No. I'm saying what I said, not what you inferred. To reiterate, this is an FT8 problem, not a callsign problem. Misplacing blame doesn't serve any purpose.
Once upon a time in the annals of U.S. amateur radio callsign history; 1x2,2x2 and 1x3 callsigns beginning with "W" or "K" were deemed to be 'preferred callsigns' while 2x3 callsigns beginning with WA or WB were standard callsigns. The last of the sequentially issued 1x3 callsigns was issued in 1964 in the 3rd radio district. https://archive.org/details/AnOverviewOfAmateurCallSignsPastAndPresent
I think the log callsigns are fun. If I see one spotted or I hear one I work it. I think we should have an automotive special events week and use our call mixed into the VIN of what ever you are driving.
I don't mind them particularly but I operate CW almost entirely, which obviously would have no trouble accommodating such calls. I manage a yearly CW event (K3Y straight key event in January) and, checking through the logs, we do get some of these extended calls. The only challenge for me is writing a regex ("regular expression" pattern matching algorithm) that can always distinguish between legitimate call sign formats and these alphabet soup calls. But it's not really a big problem.
It’s not as annoying as US amateurs getting vanity callsigns for districts other than the one they’re in.

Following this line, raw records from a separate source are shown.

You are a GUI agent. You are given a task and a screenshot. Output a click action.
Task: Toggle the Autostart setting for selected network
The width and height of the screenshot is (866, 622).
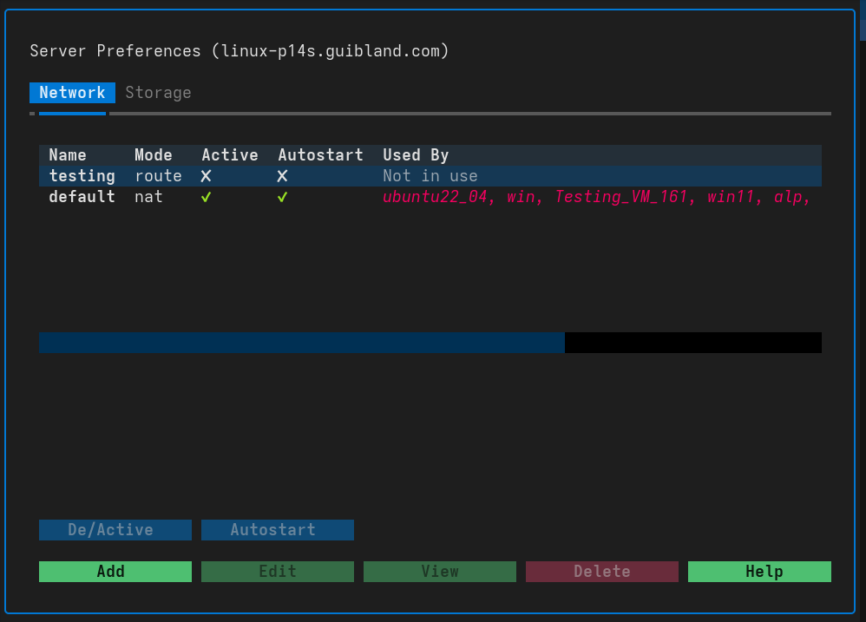(x=278, y=529)
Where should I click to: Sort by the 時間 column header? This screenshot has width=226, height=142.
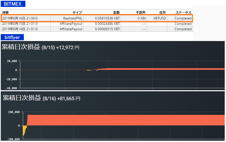(x=5, y=13)
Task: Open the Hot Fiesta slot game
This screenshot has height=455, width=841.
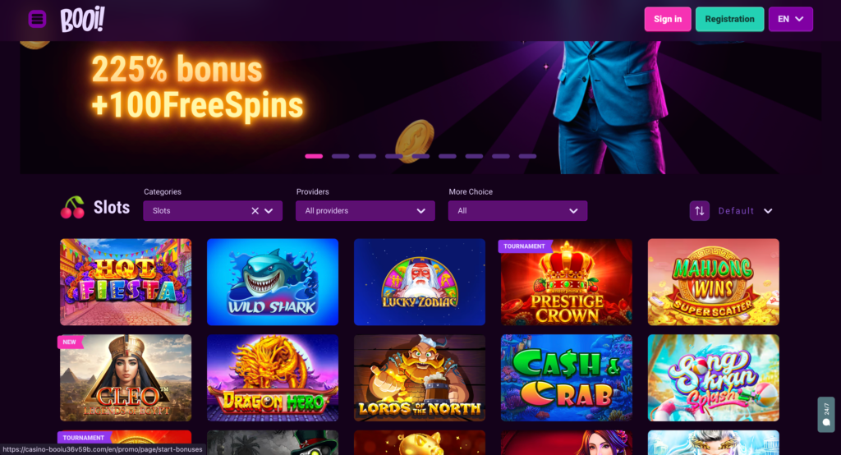Action: pyautogui.click(x=126, y=283)
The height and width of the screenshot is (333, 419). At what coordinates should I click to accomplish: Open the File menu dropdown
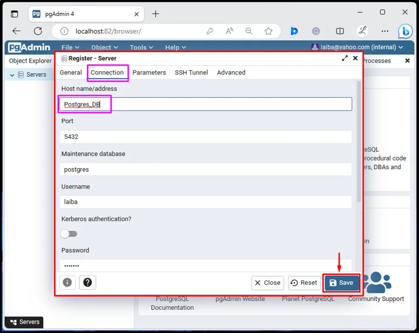pos(70,47)
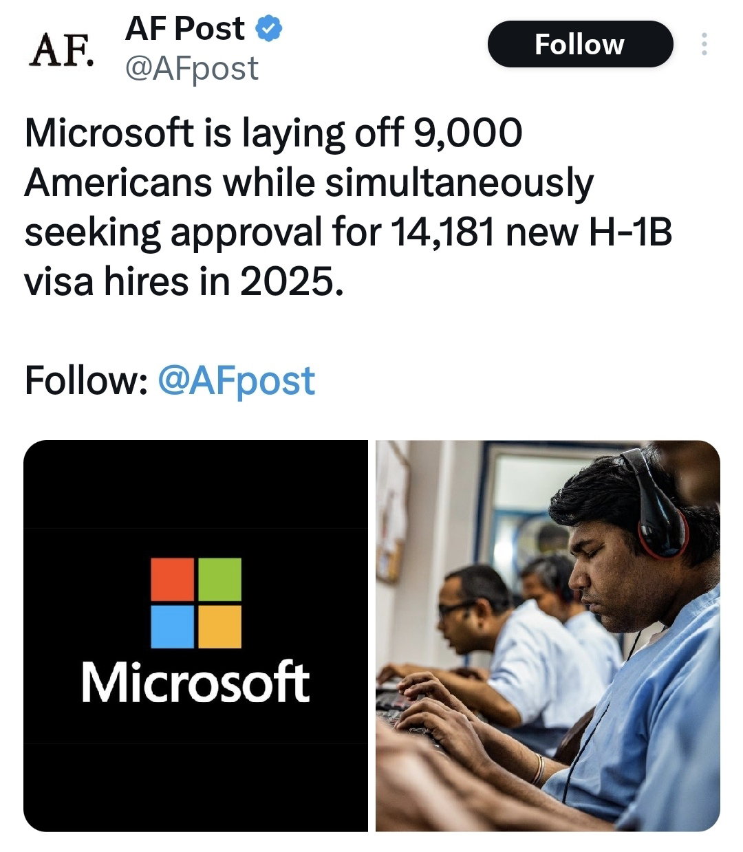Click the green square in Microsoft logo

coord(219,579)
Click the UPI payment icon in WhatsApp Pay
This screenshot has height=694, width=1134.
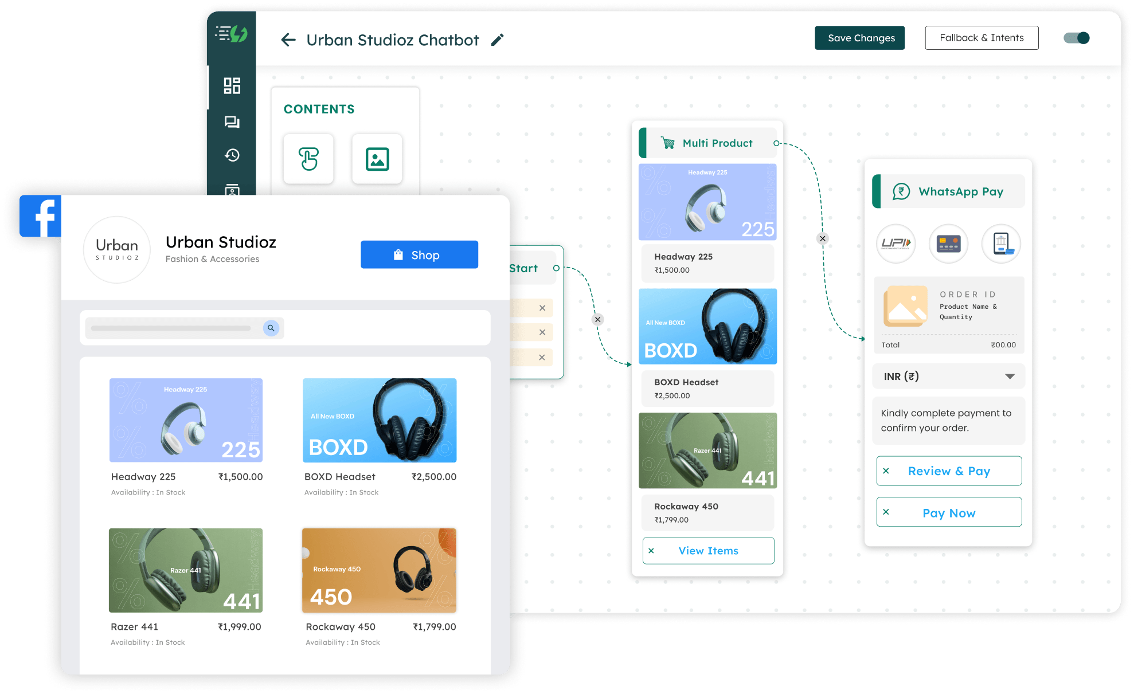pyautogui.click(x=896, y=242)
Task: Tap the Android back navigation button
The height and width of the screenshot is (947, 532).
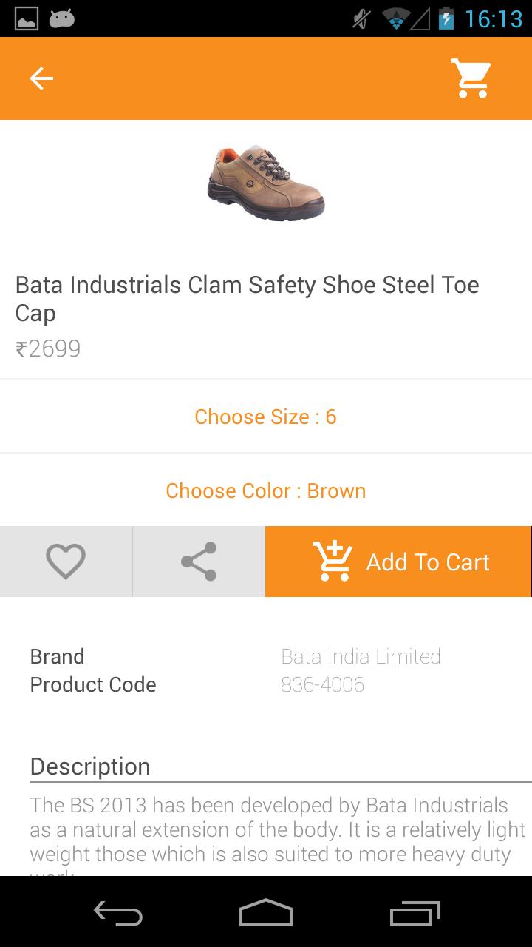Action: pyautogui.click(x=118, y=915)
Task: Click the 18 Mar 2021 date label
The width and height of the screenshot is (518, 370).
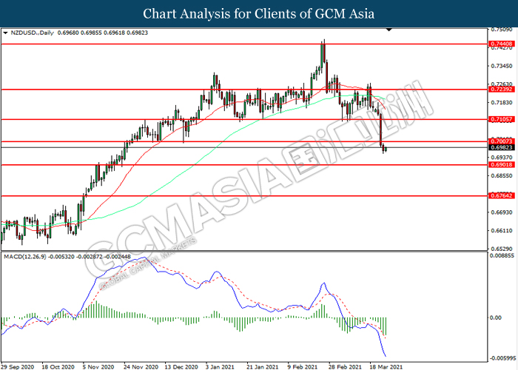Action: (385, 366)
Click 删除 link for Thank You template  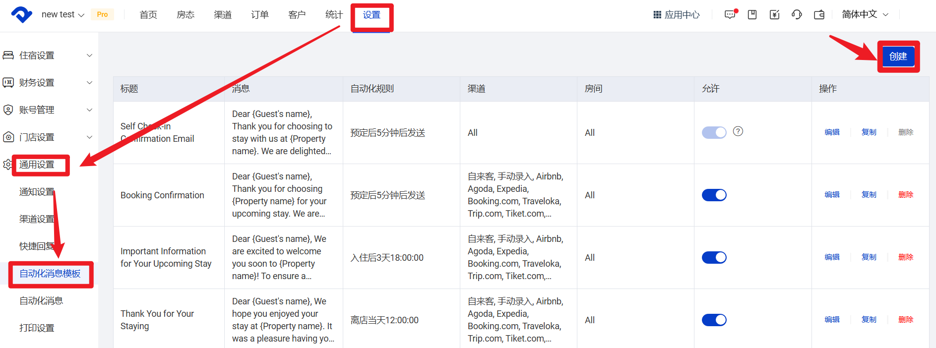[x=906, y=320]
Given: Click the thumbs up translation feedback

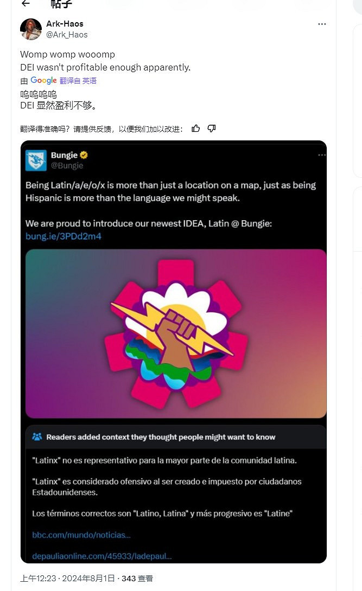Looking at the screenshot, I should [x=195, y=129].
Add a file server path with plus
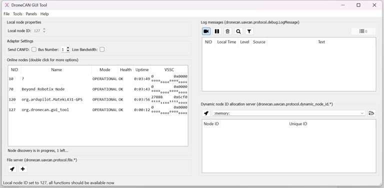 point(23,169)
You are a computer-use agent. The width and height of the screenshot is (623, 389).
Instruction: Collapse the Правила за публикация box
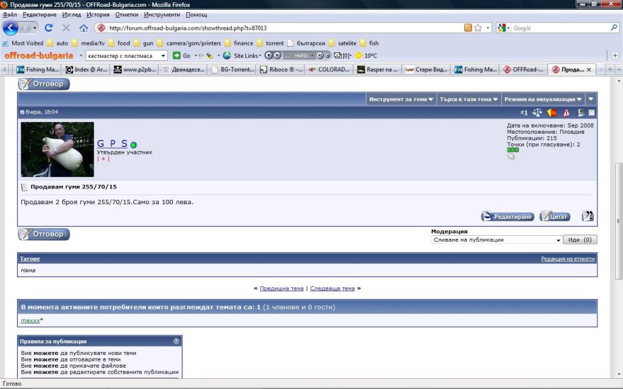[176, 341]
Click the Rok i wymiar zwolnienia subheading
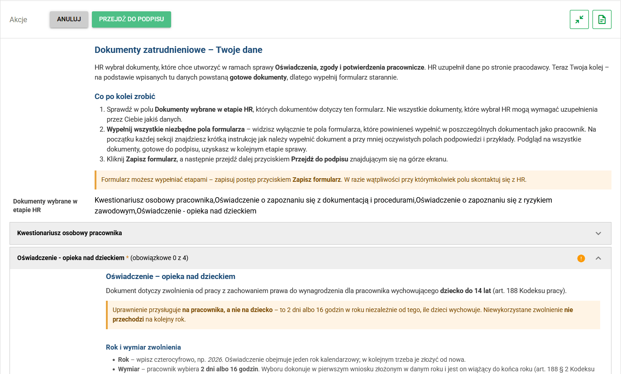 [143, 347]
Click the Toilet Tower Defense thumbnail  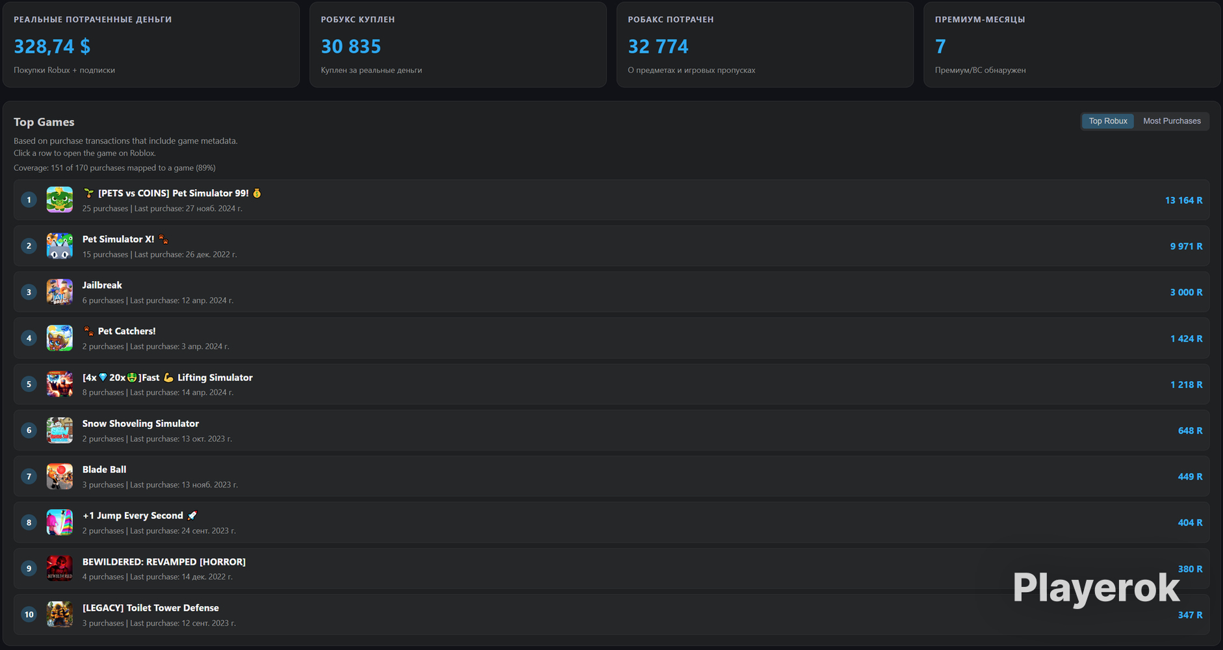click(59, 614)
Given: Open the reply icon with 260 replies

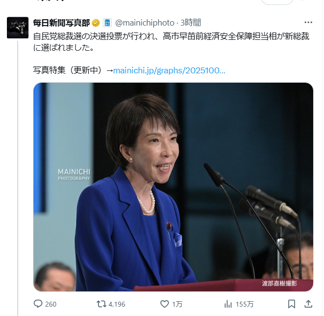Looking at the screenshot, I should [x=38, y=304].
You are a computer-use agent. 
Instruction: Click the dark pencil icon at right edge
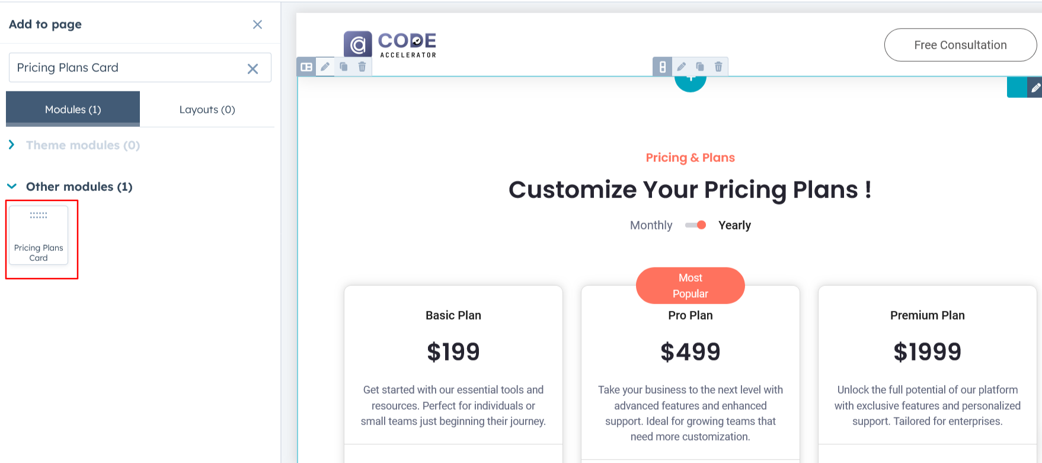[1035, 88]
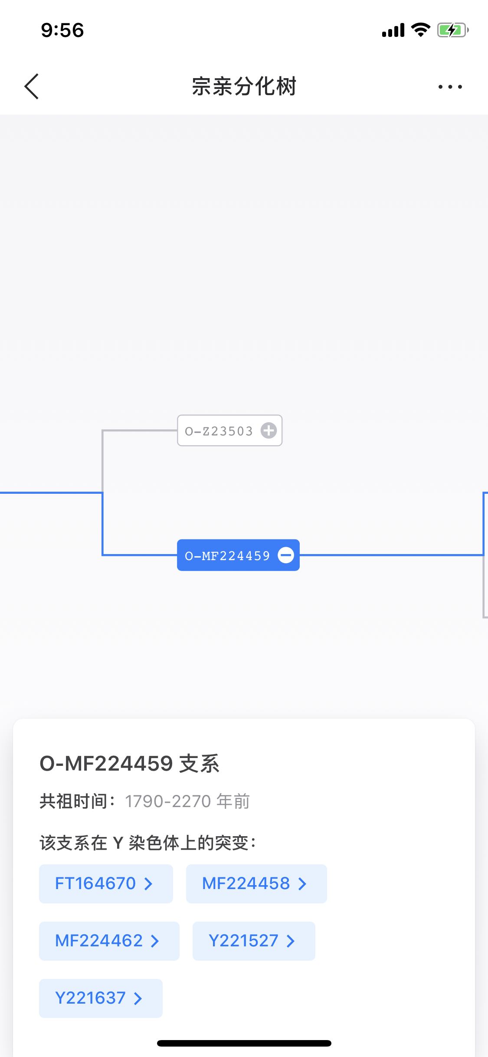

2Z: Even when one was required to have a call from the district in which they lived, there were a fair number of districts that covered such a large geographic area, that things like pointing a directional antenna precisely was not possible just from the call sign. The 4th, 5th, 7th, and 0 districts cover a significant number of states making precise antenna pointing virtually impossible unless one knew the exact location of the station or just turned the antenna for the best signal strength which is what you really have to do anyway, even now. Glen, K9STH
I don't like them, either... but ITU says they are okay, so we are stuck with them. Interestingly, the only countries with large enough populations to need long calls have very few licensees, so the long call change was really unnecessary.